任务要求:
请逐字重复下方清单中从含有“coordinates (290, 20).”的一行起至含有“This screenshot has width=1490, height=826.”的一行止的各行，首尾两行均包括在内。

[已保存条目]
===============

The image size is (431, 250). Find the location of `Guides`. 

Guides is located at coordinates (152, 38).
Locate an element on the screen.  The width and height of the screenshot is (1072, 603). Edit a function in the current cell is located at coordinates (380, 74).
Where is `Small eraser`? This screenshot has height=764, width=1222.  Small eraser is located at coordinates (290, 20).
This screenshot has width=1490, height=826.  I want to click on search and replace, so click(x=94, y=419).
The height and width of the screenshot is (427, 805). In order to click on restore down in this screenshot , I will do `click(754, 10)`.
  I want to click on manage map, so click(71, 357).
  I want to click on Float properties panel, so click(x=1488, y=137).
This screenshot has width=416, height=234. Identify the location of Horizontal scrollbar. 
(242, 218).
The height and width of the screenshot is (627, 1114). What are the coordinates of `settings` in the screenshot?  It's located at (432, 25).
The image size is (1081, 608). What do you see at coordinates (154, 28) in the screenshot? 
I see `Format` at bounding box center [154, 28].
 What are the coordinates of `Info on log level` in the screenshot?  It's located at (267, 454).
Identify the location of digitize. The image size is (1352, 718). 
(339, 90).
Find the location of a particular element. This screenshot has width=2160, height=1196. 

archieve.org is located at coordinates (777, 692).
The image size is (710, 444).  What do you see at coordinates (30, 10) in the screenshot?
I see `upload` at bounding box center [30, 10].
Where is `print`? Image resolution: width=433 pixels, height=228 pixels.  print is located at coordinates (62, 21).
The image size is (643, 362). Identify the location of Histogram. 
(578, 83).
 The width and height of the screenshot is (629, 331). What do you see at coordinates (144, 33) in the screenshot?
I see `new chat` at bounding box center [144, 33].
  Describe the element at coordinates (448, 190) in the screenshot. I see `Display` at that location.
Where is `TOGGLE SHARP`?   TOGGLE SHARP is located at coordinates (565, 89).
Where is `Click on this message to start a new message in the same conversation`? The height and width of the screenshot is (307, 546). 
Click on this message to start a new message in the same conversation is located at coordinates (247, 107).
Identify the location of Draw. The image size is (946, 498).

===============

本题解答:
Where is `Small eraser`? This screenshot has height=764, width=1222.  Small eraser is located at coordinates (290, 20).
This screenshot has width=1490, height=826.  I want to click on search and replace, so click(x=94, y=419).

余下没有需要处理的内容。